Manage Access Tokens#

In BentoCloud, API tokens serve as a key method of authorization for two distinct scopes - BentoCloud resources and Bento Deployments. They correspond to two different types of tokens - User tokens and Developer tokens.

User tokens are granted permissions to access deployed Bento applications. You can control access to Bento Deployments with the following three endpoint access types.

  • Private: The Deployment’s external URL is not exposed and it is only accessible within the cluster.

  • Protected: The Deployment is accessible to anyone on the internet, provided that they have a valid token.

  • Public: The Deployment is accessible to anyone on the internet.


You can specify the endpoint access type when creating and updating a Deployment.

Developer tokens are granted permissions to manage BentoCloud resources. For example, you can perform the following tasks with a Developer token:

  • Manage BentoCloud cluster configurations.

  • Handle identity and access management (IAM) policies.

  • Manage models, Bentos, and Deployments.

This tutorial explains how to create and use API tokens in BentoCloud.

Creating an API Token#

To create an API token, perform the following steps:

  1. Navigate to the API Tokens page in the BentoCloud Console.

  2. Click Create.

  3. In the dialog that appears, specify the following fields. Note that you must select at least one of the token types.

    • Name: The name of the API token.

    • Description: A description of the token, detailing its usage.

    • User (Deployment Endpoint Access): Grants permissions to access Bento Deployments with Protected endpoints. If you select this token type, you need to choose the Deployment that you want the token to access.

    • Developer (API access): Grants permissions to manage BentoCloud resources.

  4. Record the token. This is the only opportunity to record it.

  5. All available tokens appear on the API Tokens page. Click Delete if you no longer needs a token.

Using the Developer Token#

Interact with BentoCloud programmatically via the BentoML Command Line Interface (CLI).
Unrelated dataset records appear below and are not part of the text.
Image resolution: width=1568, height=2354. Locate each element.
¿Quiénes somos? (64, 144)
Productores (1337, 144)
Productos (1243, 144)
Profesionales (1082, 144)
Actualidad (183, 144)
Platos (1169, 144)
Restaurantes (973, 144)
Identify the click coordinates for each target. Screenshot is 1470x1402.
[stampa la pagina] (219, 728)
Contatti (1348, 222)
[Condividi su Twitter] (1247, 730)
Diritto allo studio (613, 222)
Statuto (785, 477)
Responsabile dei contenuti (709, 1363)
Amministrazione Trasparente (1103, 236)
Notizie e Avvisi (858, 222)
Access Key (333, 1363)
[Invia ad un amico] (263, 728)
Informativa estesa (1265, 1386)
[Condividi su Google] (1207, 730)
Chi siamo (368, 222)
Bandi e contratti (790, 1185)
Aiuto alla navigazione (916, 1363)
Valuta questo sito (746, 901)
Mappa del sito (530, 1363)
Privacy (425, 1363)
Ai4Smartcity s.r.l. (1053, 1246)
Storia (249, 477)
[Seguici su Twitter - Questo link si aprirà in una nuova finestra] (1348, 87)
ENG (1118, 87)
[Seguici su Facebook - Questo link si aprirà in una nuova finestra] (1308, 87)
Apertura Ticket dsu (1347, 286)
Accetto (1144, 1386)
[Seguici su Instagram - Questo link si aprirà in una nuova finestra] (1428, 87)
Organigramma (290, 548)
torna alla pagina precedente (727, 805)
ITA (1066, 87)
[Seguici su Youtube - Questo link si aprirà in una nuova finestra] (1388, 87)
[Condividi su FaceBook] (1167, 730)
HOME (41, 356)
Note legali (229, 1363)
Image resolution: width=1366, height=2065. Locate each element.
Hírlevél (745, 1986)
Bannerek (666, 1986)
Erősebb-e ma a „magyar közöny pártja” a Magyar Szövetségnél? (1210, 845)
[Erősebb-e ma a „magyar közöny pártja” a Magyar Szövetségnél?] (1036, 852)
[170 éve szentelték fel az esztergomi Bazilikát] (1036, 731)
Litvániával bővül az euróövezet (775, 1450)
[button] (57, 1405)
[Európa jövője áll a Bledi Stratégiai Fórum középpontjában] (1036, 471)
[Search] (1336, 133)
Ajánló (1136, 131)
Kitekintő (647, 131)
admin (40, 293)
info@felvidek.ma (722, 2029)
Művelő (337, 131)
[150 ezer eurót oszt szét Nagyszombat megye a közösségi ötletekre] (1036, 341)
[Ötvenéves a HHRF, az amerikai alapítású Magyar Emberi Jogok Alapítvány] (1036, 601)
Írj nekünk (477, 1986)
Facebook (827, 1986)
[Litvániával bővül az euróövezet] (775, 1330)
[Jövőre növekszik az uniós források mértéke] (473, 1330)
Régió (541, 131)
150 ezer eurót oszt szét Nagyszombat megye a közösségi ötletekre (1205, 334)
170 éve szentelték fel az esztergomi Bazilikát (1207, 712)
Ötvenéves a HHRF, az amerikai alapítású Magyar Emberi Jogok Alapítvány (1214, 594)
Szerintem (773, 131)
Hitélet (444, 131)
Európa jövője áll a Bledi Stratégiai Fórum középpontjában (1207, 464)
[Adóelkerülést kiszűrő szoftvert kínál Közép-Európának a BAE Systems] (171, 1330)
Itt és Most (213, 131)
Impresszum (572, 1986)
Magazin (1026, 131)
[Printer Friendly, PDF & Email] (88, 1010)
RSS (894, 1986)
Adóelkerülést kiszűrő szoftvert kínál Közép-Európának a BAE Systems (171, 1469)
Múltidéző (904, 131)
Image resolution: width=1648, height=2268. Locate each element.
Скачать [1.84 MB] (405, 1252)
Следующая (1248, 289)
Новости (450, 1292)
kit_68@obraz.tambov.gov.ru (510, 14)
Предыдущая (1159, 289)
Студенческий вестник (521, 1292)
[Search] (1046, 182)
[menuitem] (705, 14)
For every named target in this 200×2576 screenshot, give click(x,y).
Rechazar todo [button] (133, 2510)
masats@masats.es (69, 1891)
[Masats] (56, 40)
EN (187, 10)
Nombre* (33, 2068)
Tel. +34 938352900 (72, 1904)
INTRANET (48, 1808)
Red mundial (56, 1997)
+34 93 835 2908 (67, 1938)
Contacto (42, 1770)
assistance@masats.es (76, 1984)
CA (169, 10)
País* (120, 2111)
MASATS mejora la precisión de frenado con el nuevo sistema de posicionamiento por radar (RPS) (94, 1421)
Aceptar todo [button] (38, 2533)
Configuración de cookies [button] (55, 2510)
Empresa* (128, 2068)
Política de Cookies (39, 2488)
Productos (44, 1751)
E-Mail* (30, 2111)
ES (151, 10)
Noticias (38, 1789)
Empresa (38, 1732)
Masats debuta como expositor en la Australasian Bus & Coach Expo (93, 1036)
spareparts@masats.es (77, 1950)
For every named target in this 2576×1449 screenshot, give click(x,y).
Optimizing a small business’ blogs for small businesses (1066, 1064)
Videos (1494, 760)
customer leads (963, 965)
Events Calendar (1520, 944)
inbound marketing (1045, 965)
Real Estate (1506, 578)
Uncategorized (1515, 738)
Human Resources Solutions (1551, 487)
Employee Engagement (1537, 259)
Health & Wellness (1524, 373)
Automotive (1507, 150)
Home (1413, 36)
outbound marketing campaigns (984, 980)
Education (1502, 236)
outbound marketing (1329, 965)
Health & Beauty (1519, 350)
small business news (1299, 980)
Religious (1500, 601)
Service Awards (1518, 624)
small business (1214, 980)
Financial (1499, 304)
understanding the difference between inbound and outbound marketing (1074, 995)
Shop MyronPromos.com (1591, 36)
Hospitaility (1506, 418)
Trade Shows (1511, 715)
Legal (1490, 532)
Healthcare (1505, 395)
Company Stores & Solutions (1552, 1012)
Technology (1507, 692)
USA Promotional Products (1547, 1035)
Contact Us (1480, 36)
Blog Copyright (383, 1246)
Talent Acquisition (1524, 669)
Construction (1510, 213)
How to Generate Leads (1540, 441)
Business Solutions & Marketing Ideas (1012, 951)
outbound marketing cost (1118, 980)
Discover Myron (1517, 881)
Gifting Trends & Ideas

Log in using the following command.

bentoml cloud login --api-token <your-api-token> --endpoint <your-bentocloud-endpoint>


You should see the above command after you create a token.

Expected output:

Successfully logged in as user "user" in organization "mybentocloud".

To retrieve the current endpoint and API token locally, make sure you have installed jq, and then run:

bentoml cloud current-context | jq '("endpoint:" + .endpoint + ", api_token:" + .api_token)'

After you log in, you should be able to manage BentoCloud resources. For more information on the CLI, see Reference - CLI.

Using the User Token#

You can use User tokens to access Protected Bento Deployments.

For HTTP-based servers, include the token in the header of your HTTP request like this:

curl "" \
  -H "Content-Type: application/json" \
  -H "Authorization: Bearer $YOUR_TOKEN" \
  --data '{"prompt": "What state is Los Angeles in?", "max_length": 100}'

For gRPC servers, include it in the metadata of your gRPC call:

import grpc

creds = grpc.ssl_channel_credentials()
auth_creds = grpc.access_token_call_credentials('<your-api-token>')
channel = grpc.secure_channel('<your-deployed-api-endpoint>', creds)
stub = <YourGRPCServiceStub>(channel)